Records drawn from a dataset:

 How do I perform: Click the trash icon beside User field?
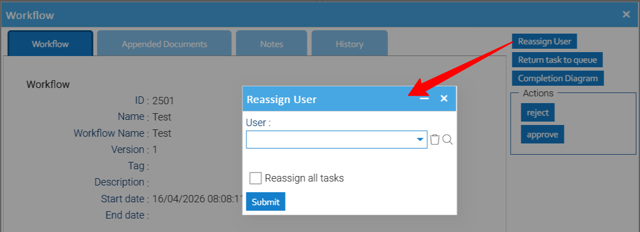click(435, 140)
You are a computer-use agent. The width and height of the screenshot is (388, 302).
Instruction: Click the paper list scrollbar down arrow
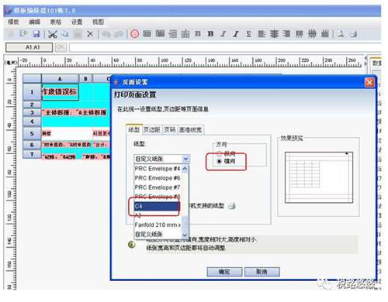coord(185,235)
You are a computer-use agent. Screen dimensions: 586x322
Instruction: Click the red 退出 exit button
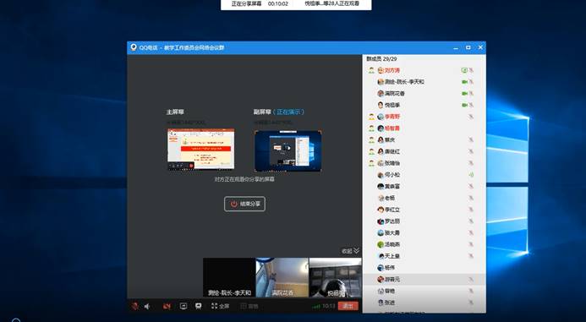click(x=348, y=306)
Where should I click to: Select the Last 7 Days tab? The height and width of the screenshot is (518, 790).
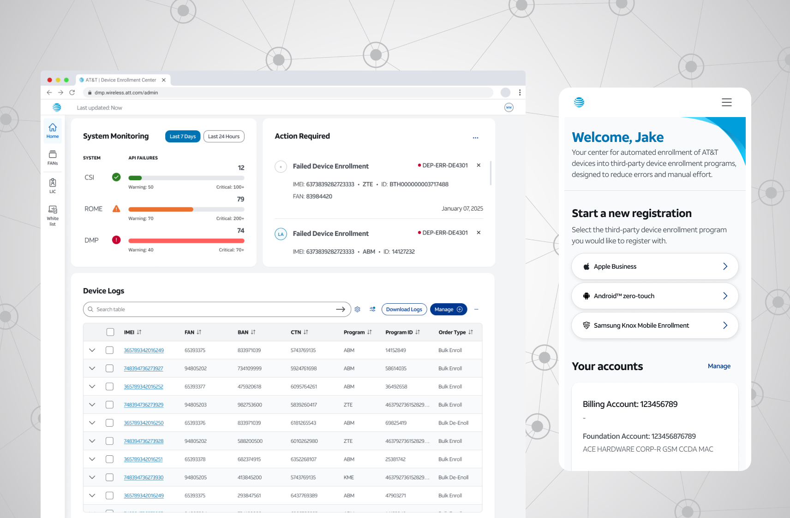coord(183,136)
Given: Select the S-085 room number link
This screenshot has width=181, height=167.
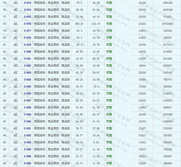Looking at the screenshot, I should click(27, 87).
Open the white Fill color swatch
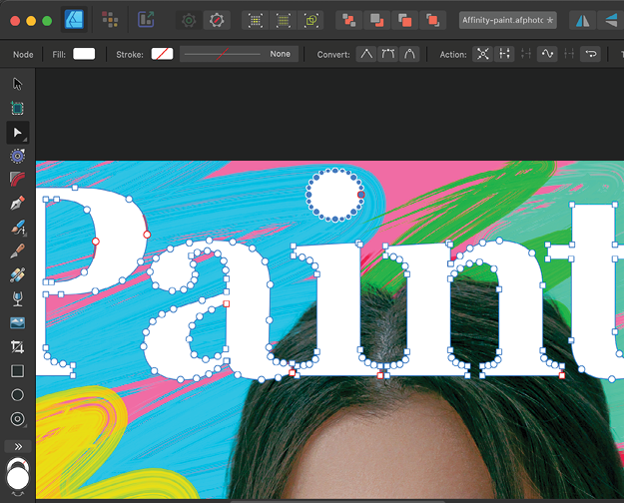624x503 pixels. 84,54
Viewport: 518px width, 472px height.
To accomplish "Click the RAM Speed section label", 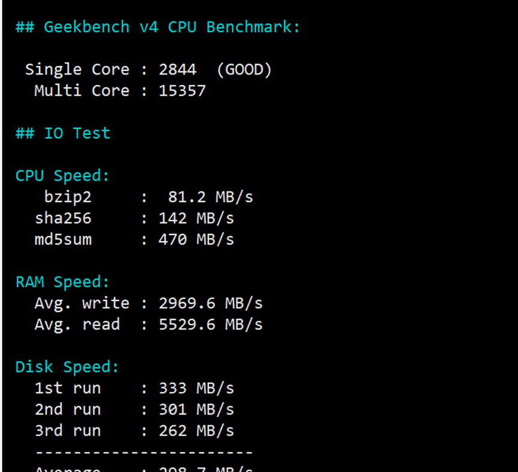I will coord(62,282).
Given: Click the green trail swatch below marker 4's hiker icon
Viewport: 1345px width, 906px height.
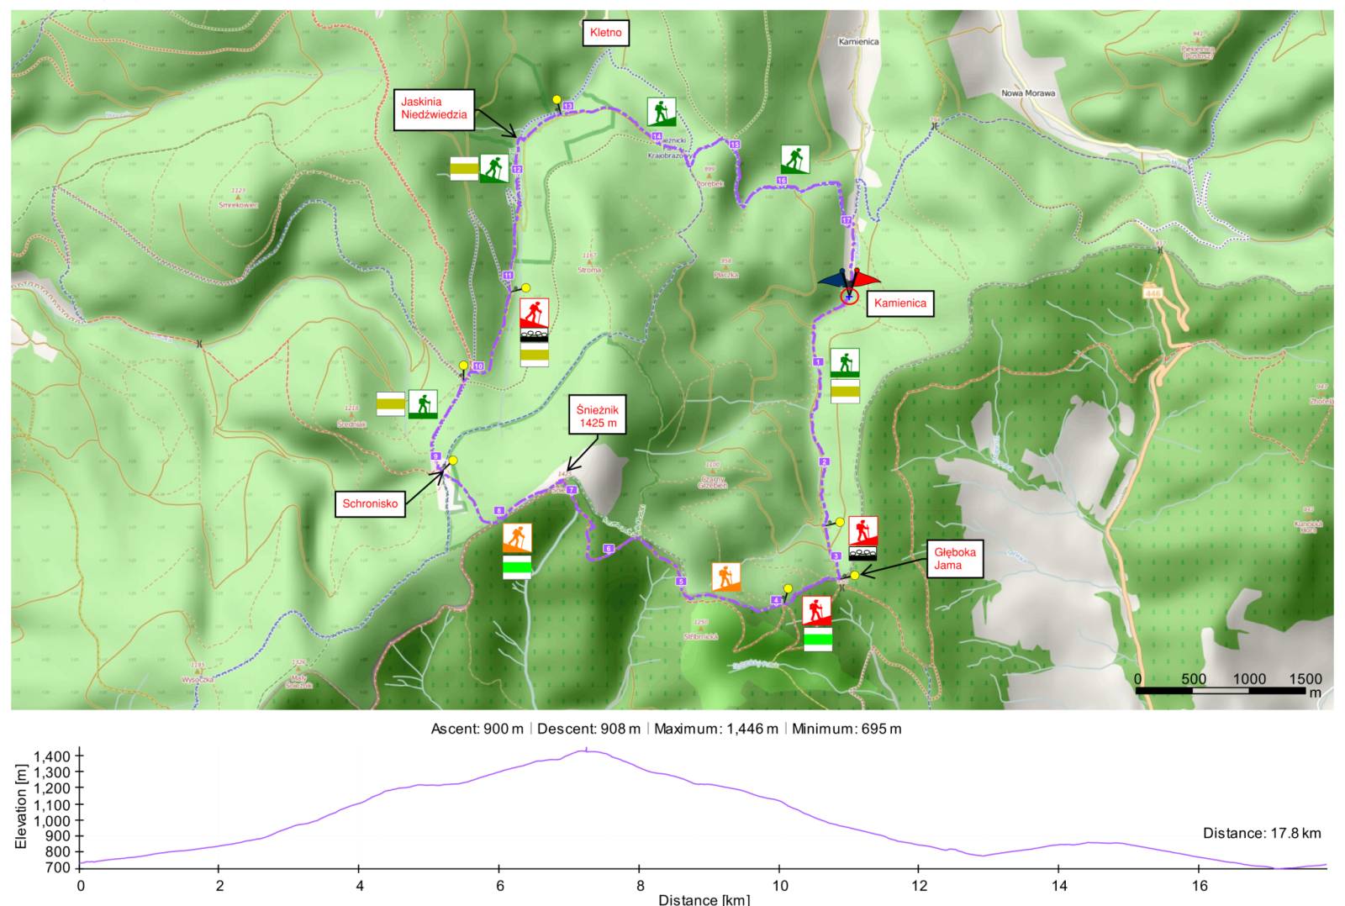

▶ _Task requirements_: From the line that includes "Given: Click the" on down to the last line of the entries above, set down each line exactly, leaving out the pictures.

▶ _Answer to this problem_:
Given: Click the green trail swatch below marker 4's hiker icon
Viewport: 1345px width, 906px height.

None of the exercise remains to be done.